The congregation of sixty swans meeting in the middle of the lake, occasionally diving to find food. Photo by Olga Khodakova.

Morses Pond and the trails of Wellesley are a constant reminder of the endless beauty of nature. In the fast-paced, tumultuous life that many lead, the surrounding natural environment offers a breakaway. The symphony of crackling leaves, singing birds, and sloshing water calm the mind and alleviate the stress of everyday life. 

Avid trail-goers and residents near Morses Pond adore the landscape and keep a careful eye on the habitat, and recently, an unpredictable anomaly occurred. Roughly eighty swans were seen clustered in the middle of the lake, in comparison to the three or four swans who have lived there for many years. 

“I’ve lived in the area for almost 62 years, and I’ve visited this lake many times throughout my life,” said Jamie Sheridan. “I’ve never seen so many swans in one group: such a large congregation of them.”

In fact, numerous local residents have had the same experience with these swans, noting the abnormal behavior of the birds. 

This abnormality has led to many theories about the reason why so many birds appeared this year. Some people believe this flock of swans are actually offspring of the local birds and have returned to visit while migrating. Others have suggested the recent geomagnetic storm affected the migration paths of swans, throwing them off course, accidentally landing at Morses Pond. 

Migration is an integral part of the avian life cycle. According to National Geographic, birds establish general north-south migration routes that offer the best opportunities for rest and refueling. Adult birds use a magnetic compass, or an internal “GPS System”, to direct their way around the earth. The birds innately travel based on the polarities of the planet.

Especially during early spring, or breeding season, birds fly vast distances to find food and often hide from predators. A large majority, however, are partial migrants only moving to bordering land or water. 

“Swans don’t migrate: they stay locally,” said Kenneth Bateman, the high school biology teacher. “If anything, [the swans] will maintain proximity to New England.”

The mute swans, the specific breed of swan that inhabit Wellesley, were imported from Eurasia in the early twentieth century. Typically, in the beginning of April, a pair of mute swans chooses a coastal pond or creek to build a large nest, near plentiful vegetation. Yet, these breeding groups are almost always in pairs, like Wellesley’s original swans. 

“[There aren’t] any specifics on why they are congregating in large numbers, but it is a non-breeding flock,” said Nicole Sweeney, Assistant Director of Outreach and Education at Massachusetts Division of Fisheries and Wildlife (Mass Wildlife). 

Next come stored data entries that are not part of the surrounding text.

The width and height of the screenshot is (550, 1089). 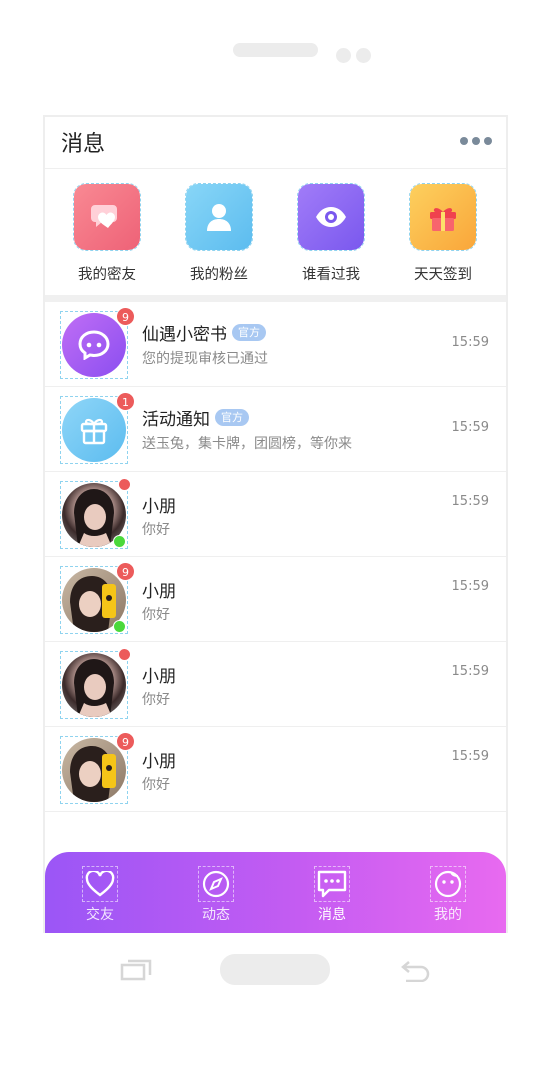 I want to click on tab-moments: 动态, so click(x=216, y=895).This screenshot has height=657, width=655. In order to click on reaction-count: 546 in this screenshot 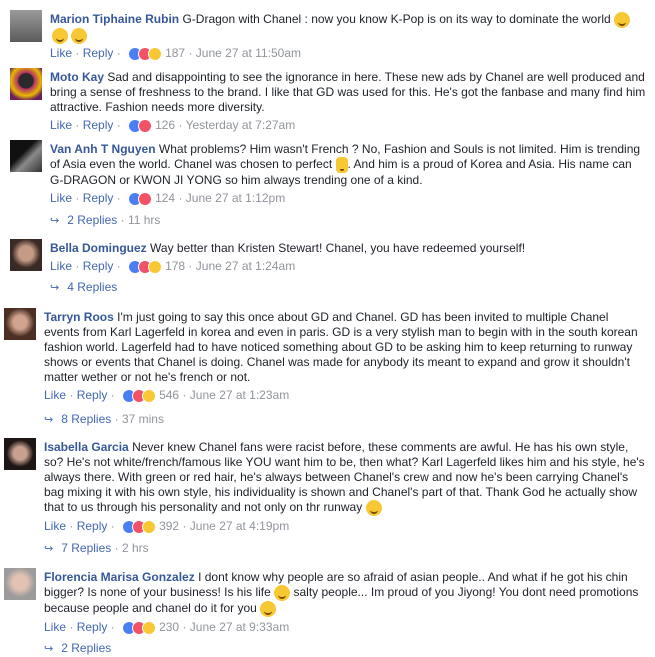, I will do `click(170, 395)`.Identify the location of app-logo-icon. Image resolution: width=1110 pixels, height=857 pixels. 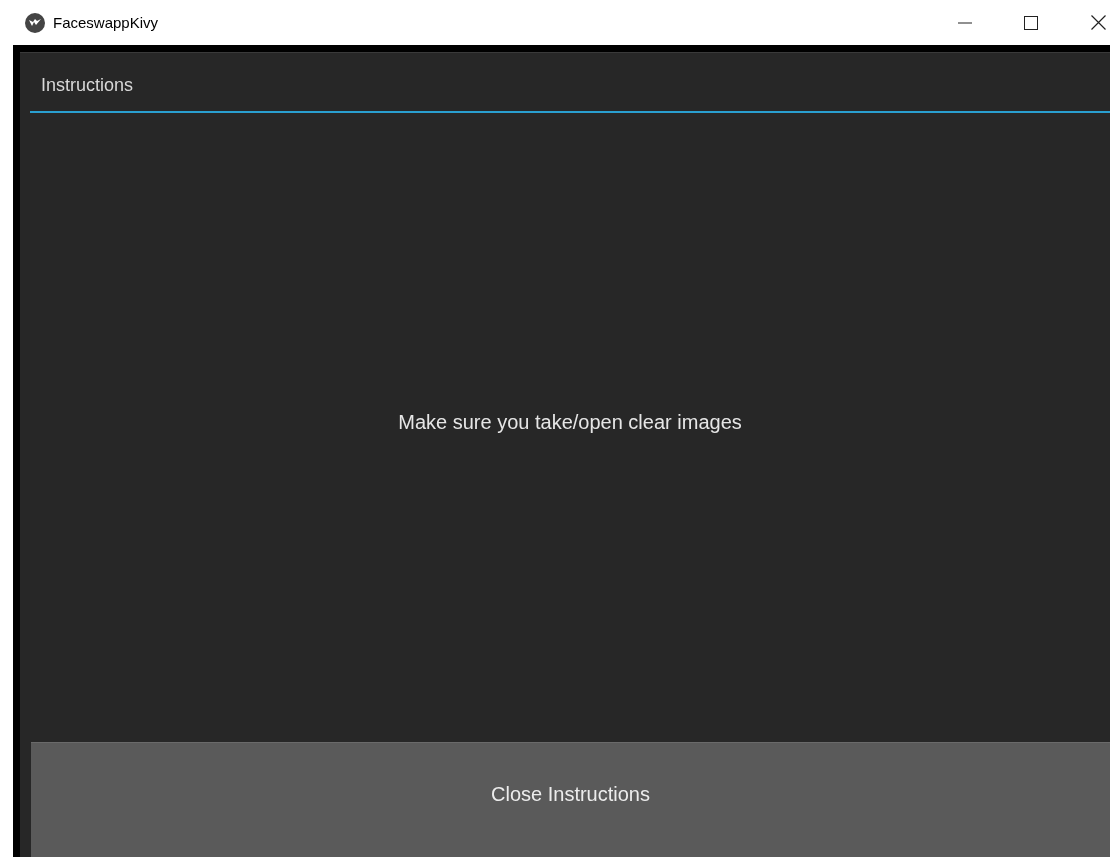
(35, 22).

Even if mute swans don’t migrate over expansive regions and lengths, it is likely and possible that Morses Pond acted as a newfound checkpoint full of resources during the swan movement to a neighboring environment. 

“Migration is not a super simple subject,” said Jonathan Davis, ranger at the Broadmoor Wildlife Sanctuary. “It has a lot of variables to it. It’s not always the same exact path every year.” 

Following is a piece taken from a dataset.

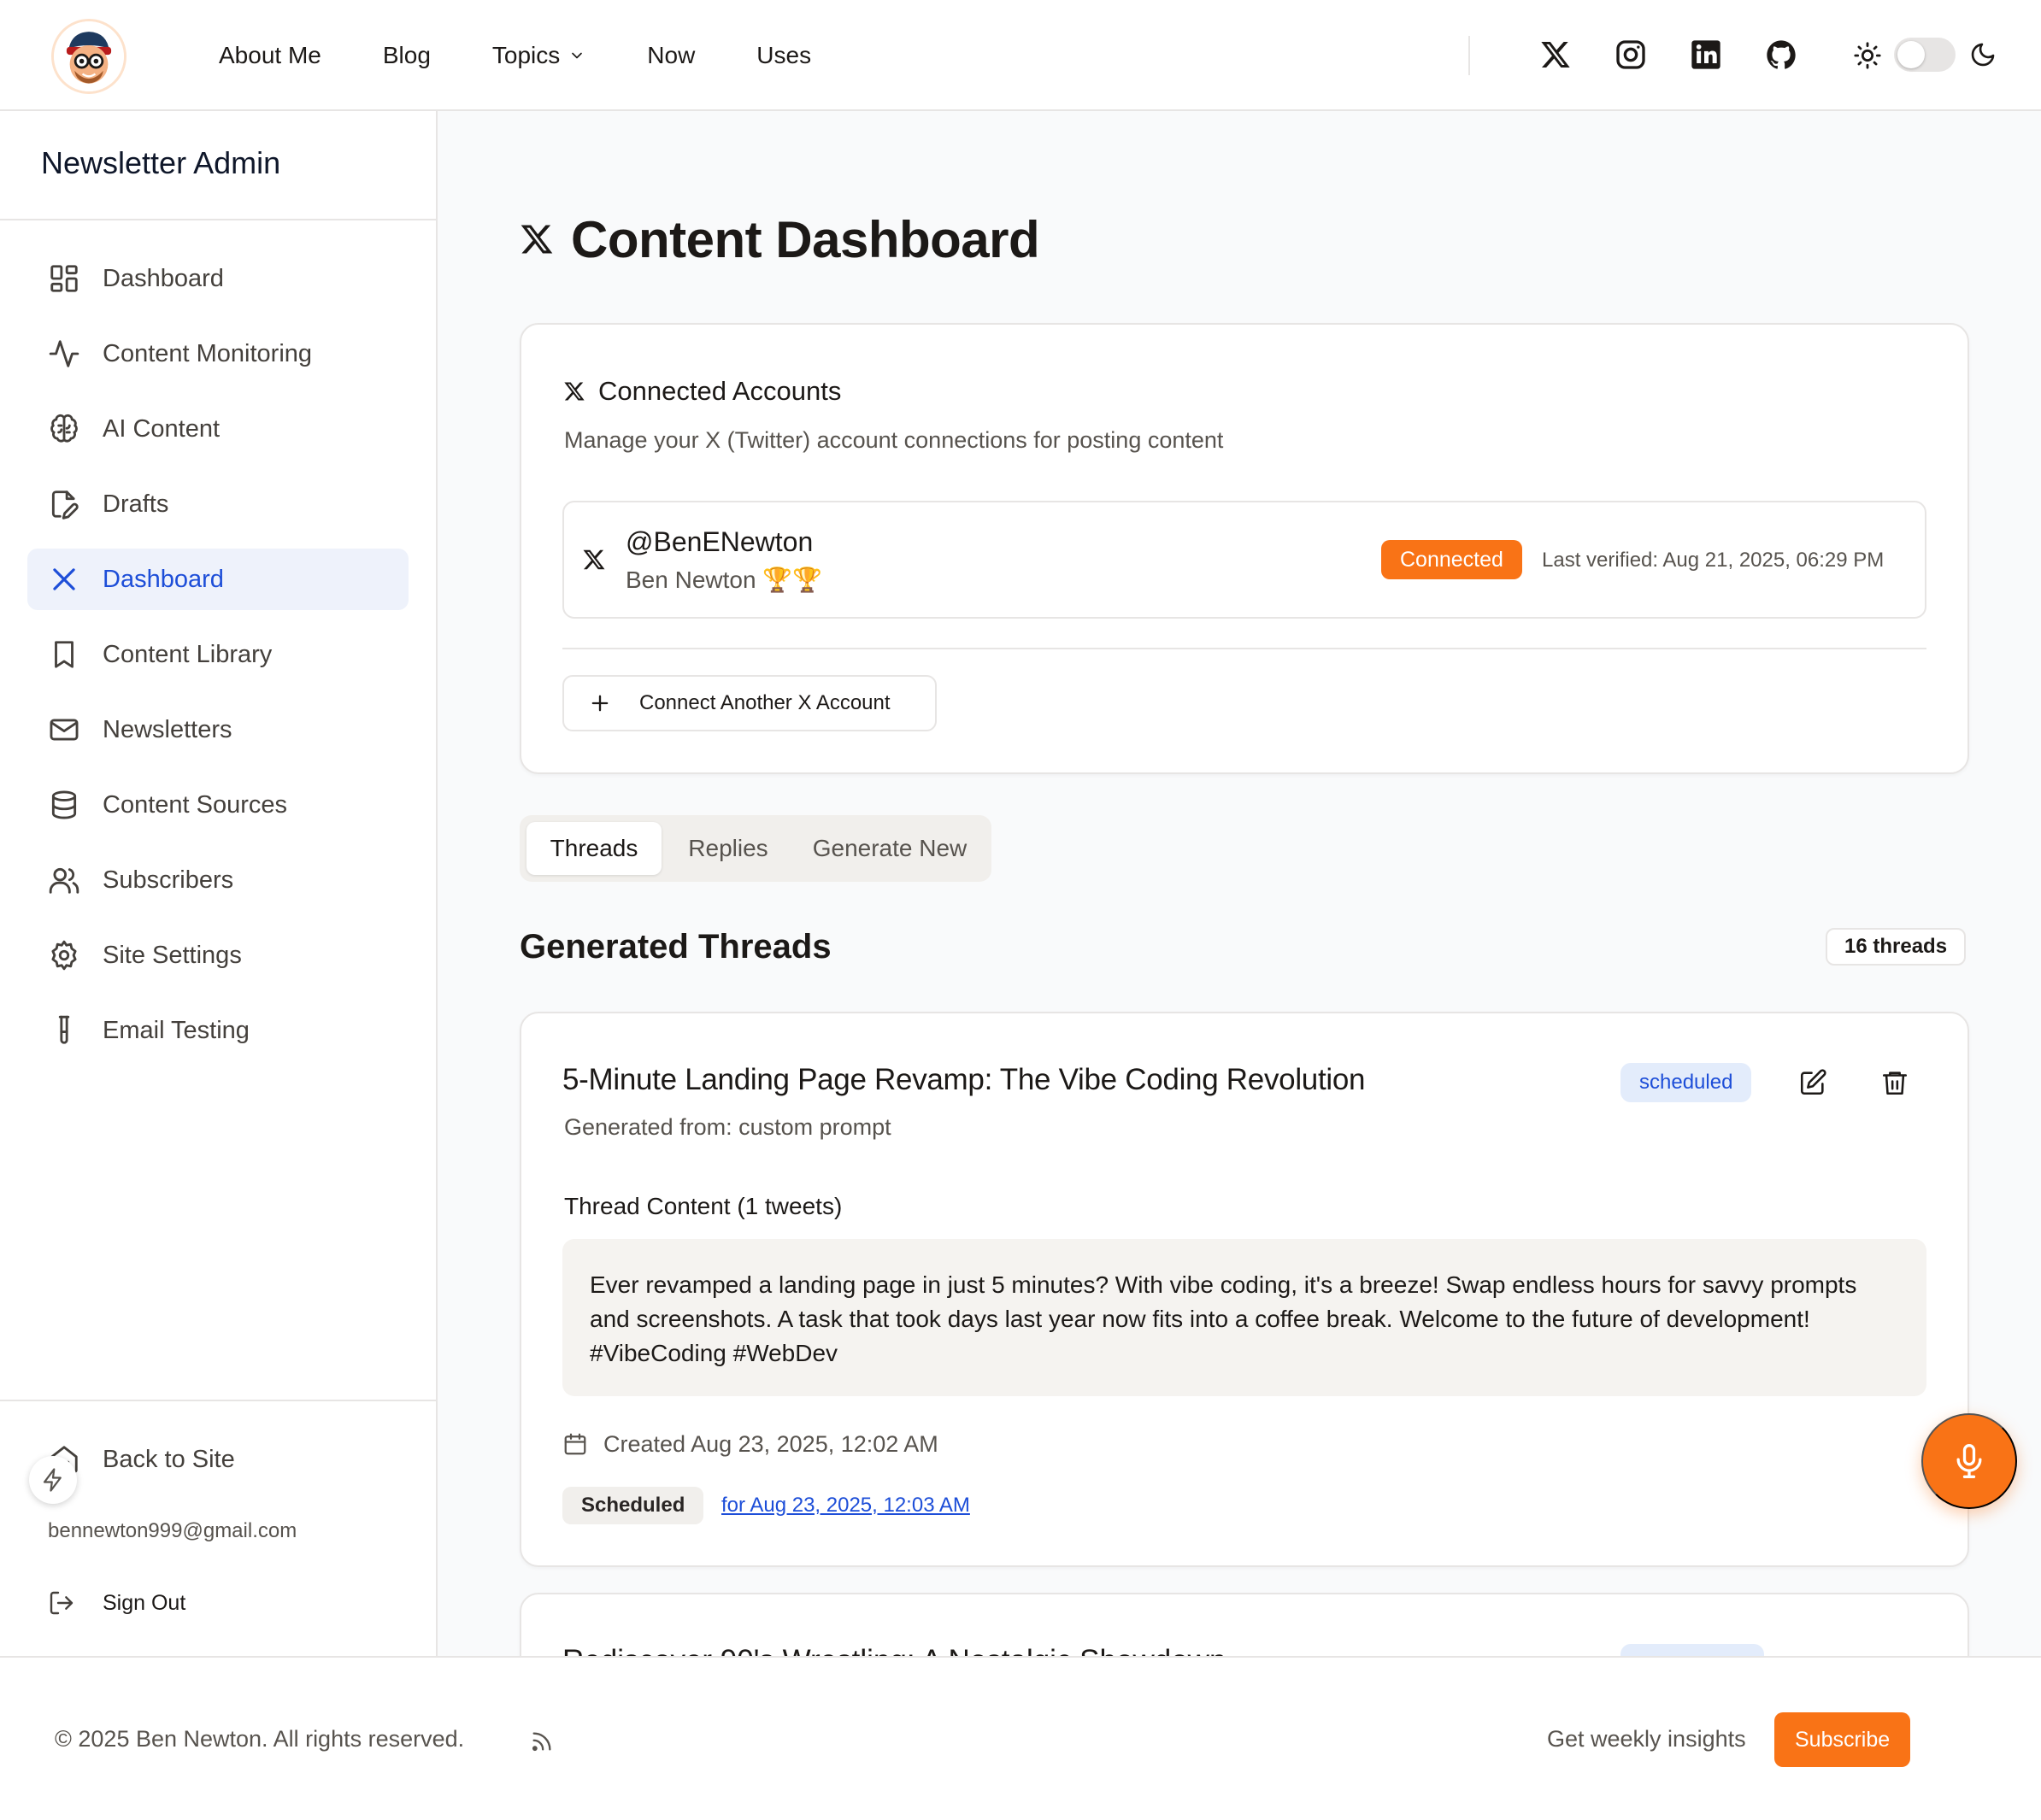 The width and height of the screenshot is (2041, 1820). I want to click on sidebar-item-ai-content: AI Content, so click(218, 429).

Nonetheless, the question still remains as to why such a large number of these swans has appeared at Morses Pond.

On May 10, strong solar flares ejected from the sun reached Earth, resulting in a geomagnetic storm. According to the U.S. Geological Survey, the solar winds affect the outer part of Earth’s magnetic field, which sequentially produces additional magnetic field generations. 

According to Holly Ober, at UCLA Newsroom, scientists have discovered that “birds’ ability to navigate… can be impaired when those magnetic fields are disturbed… [which] can come from… heightened solar activity, such as sunspots and solar flares.”

Seeing as swans may partially migrate based on the magnetic field, which could have been disturbed, is there a correlation? 

“That is a really good question,” said Pam Sowizral, Bird Project Coordinator at Mass Audubon. “Mute swans will congregate in large numbers in the fall… but right now, they should be nesting or raising young.”

According to Birds of North America, “Flocks during nonbreeding season are often more concentrated as a result of severe environmental conditions… Summer and winter flocks in Rhode Island and Massachusetts range in size from 12 to 600+ birds.”

Marj Rines, Wildlife Information Expert at Mass Audubon, weighed in on the seventy swans at Morses Pond.

“The only place I’ve heard of there being over 20 at one time is in the Westport area — Cockeast Pond, Richmond, and Quicksand Pond over the border in Rhode Island,” said Rines. “I certainly wouldn’t rule out the geomagnetic activity as a result.”

Additionally, Mass Wildlife noted similar activity in surrounding towns.

“Our biologists have seen similar concentrations in Westborough and Bridgewater,” said Sweeney. “It may (also) be a sign that their statewide numbers are increasing.”

Therefore, the most logical conclusions for the appearance of these swans is the attraction to a new food source, a change in the movement of birds because of the geomagnetic storm, or a simple stopping point on their way to another location. 

Whatever the reason, nature harbors numerous unexplored phenomena yet to be discovered by biologists and environmental scientists. The presence of swans provides residents with an opportunity to witness the splendor of the natural world firsthand, right in their own backyard.